Ecuador: Health, education and a carefree childhood
The slums of the port city of Guayaquil are dangerous. Better education for children, improved healthcare and the support of the parents pave the way for a better future for children.Learn more
Working in Ecuador since 1979, we now support some 4,500 children in 6 projects. Our partner organisations are primarily church groups.
Social inequalities and poverty remain widespread in Ecuador despite efforts by the government to alleviate these problems. People of indigenous or Afro-Ecuadorian origins are still disadvantaged and discriminated against. Enormous differences in income persist between rich and poor segments of the population. Nearly three-quarters of Ecuadorians earn their living from agriculture, but the ownership of land is also characterised by great inequality. In spite of a social welfare system and free access to education and healthcare, not all individuals in need benefit from these services.
Ecuador is characterised by a huge gap between rich and poor, as well as between urban and rural populations – 38.3 percent of the population has to eke out a living on less than two dollars a day. Indigenous and Afro-Ecuadorian peoples are particularly affected by this situation, as they still suffer from enormous structural discrimination.
When growing up in a poor environment, children usually don’t stand a chance to attend school. Many children suffer from physical and mental violence at home and in their communities. The health situation of children is extremely poor: Over six percent of children under the age of five suffer from malnutrition (2012). Among indigenous children in rural areas this figure is 46.6 percent.
In Ecuador, our work focuses on supporting children, young people, and their families, particularly members of the indigenous rural population and residents of peri-urban areas. Our projects build children’s capacity in demanding that their rights are respected and in joining forces to improve their living situations.
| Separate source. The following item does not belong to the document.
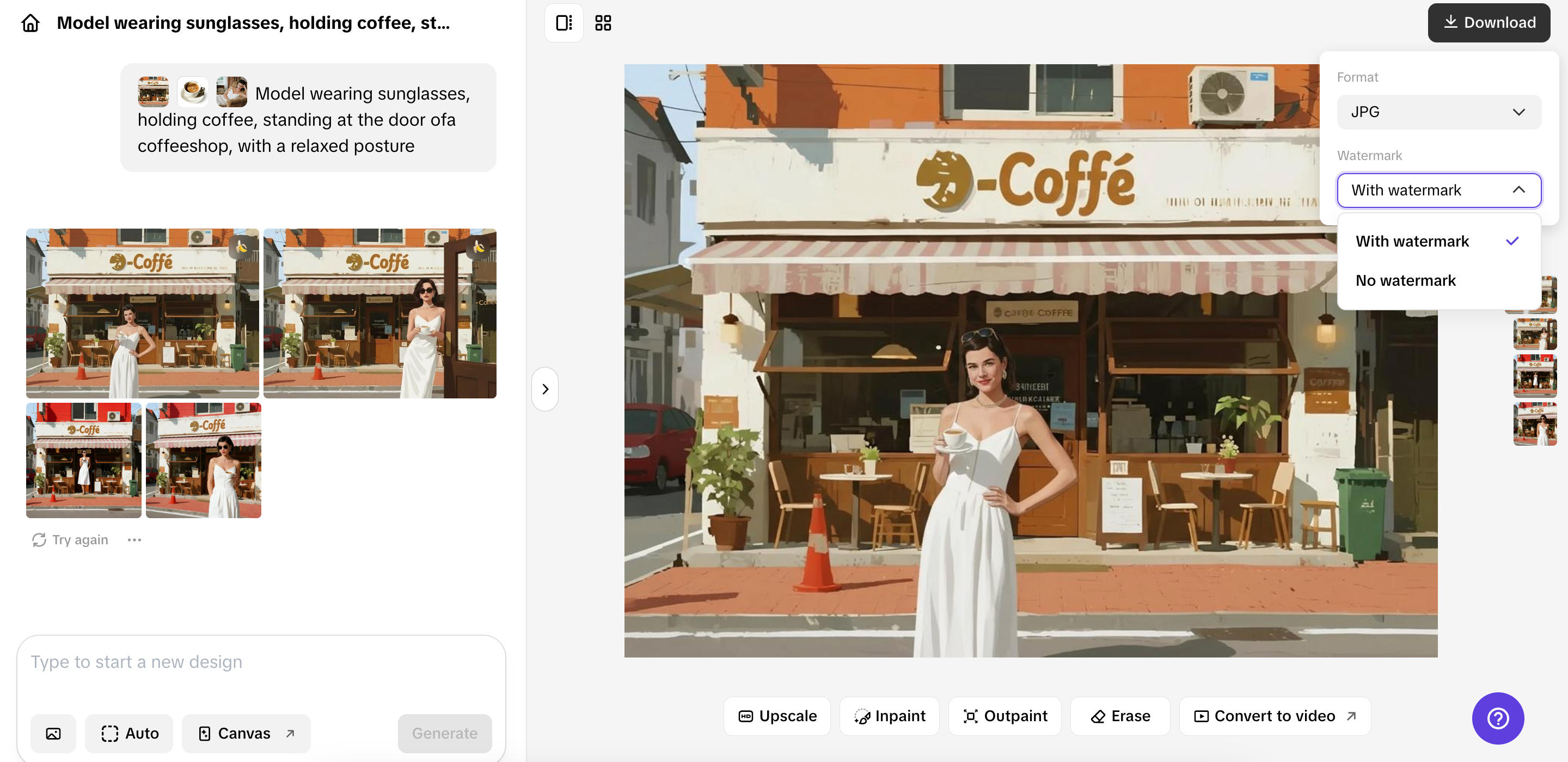Click the Upscale button
Screen dimensions: 1568x762
click(x=777, y=716)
Together with our partners we have established a community centre for children and their families in the slums of the port city of Guayaquil. Children receive tutoring, nutritious food, and the opportunity to pursue recreational activities during afternoons. Our partners closely collaborate with local city schools to ensure that teachers can take part in continuing education measures. This leads to major improvements in the quality of school instruction. The parents of these children have an opportunity to take courses on nutrition and healthcare. Mothers in particular can take part in a micro-loan programme that allows them to establish small businesses. Project staff supports them and ensures that both parents and children can gaze to the future with a renewed sense of hope.
The projects give farmers training on organic cultivation methods, village residents join hands in renovating their local schools and courses offer children and adults knowhow about human rights issues. These projects that support entire communities receive special funding from the German Federal Ministry of Development and Cooperation (BMZ).